Biopsy is a medical test performed by removal of tissue or cells from an abnormal area in the body for diagnosis. It is primarily done to differentiate between benign (non-cancerous) and malignant (cancerous) lesions. Hence, it further helps in planning treatment. A biopsy per se does not mean that the patient has cancer.

Kinds of biopsies
There are mainly two types of biopsies — excision biopsy and incisional biopsy. In the first type, the whole abnormal tissue is removed. It is done mainly for small lesions (diseased area) or lesions which are benign clincally.
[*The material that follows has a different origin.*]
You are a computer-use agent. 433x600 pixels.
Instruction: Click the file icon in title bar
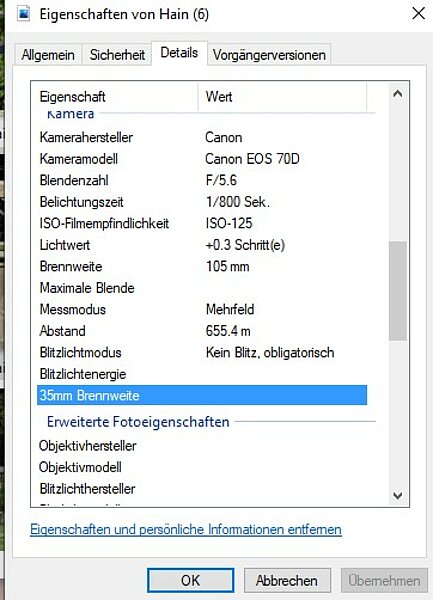point(23,15)
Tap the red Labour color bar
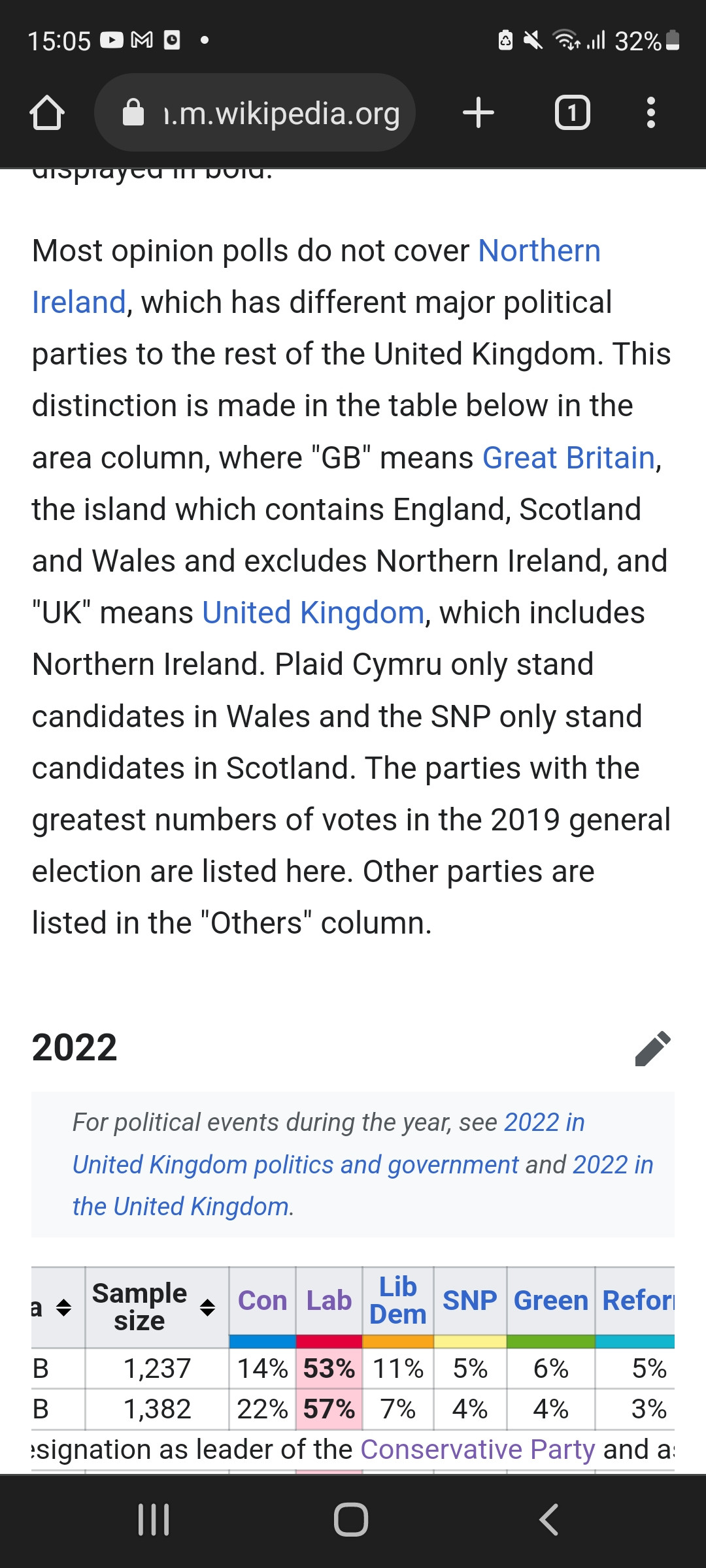The image size is (706, 1568). point(329,1341)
While in the second type, incisional biopsy (most common procedure), only a small tissue or few cells from the lesion (ulcer, swelling, lump) are taken for testing by the pathologist. This can be done by removal of tissue by a punch, blade or large bore needle (this is called a Trucut biopsy) or small needle (called Fine Needle Aspiration Cytology).

When is a biopsy done?
A biopsy is done for any abnormal tissue, ulcer, swelling/lump that is suspicious to the clinician. It is mostly done for an ulcer or swelling that is present for more than three weeks and needs immediate attention. Similarly, it is done for nagging cough or hoarseness, any sore, change in bowel or bladder habits, unusual bleeding or discharge or a sudden change in existing mole or wart needs immediate visit to a doctor and may need biopsy eventually.

Myths on biopsies
 It spreads the lesion/cancer — False. It only removes a part of the lesion and the growth of the lesion is same.
 It makes the tumour more aggressive in growth — False. The tumour’s ability to spread (metastasis) in the body is not affected by biopsy. Disease worsens only when the patient takes no steps to treat it.
 It causes infection to others — False. This is not possible.
 It is very painful — False. It is done under local anaesthesia or sometimes short general anaesthesia.
 It is the treatment — False. It is a preliminary test to plan the treatment.
 The result will be ready by next day — False. It takes about 5-7 days to give a biopsy report by the pathologist. Sometimes additional tests need to be done which will need few more days.
 It is a money making gimmick — False. Biopsies have helped diagnose lethal disease that mimic less sleet ones. Additional special tests will incur additional cost which will be needed in some specific cases else treatment cannot be planned.
 Doing a biopsy means you have cancer — False. It is only a diagnostic test to differentiate between benign and malignant (cancer) lesion. It is also done for diagnosing infection and fungal diseases.
 Delaying a biopsy once suggested by a doctor — Unlikely. This one of the most common issue when a biopsy is suggested to patient due to the fear of cancer diagnosis. One needs to understand that earlier the problem is diagnosed, smaller and easier will be the treatment. Also not all biopsies are for cancer.
Biopsy benefits
Biopsy gives early diagnosis and henceforth treatment can be done for the lesion/tumour. Only if the treating doctor knows the exact diagnosis (which is possible with biopsy), treatment can be customised. In case it is cancerous, the treatment is either surgery, radiation, chemotherapy or a combination of the above. Early treatment further stops the spread of the disease. Sometimes a lesion in one part of body can be a spread of cancer from another part of body which is not visible to us. In those cases, a biopsy can help detect even the hidden cancer from a superficial lesion.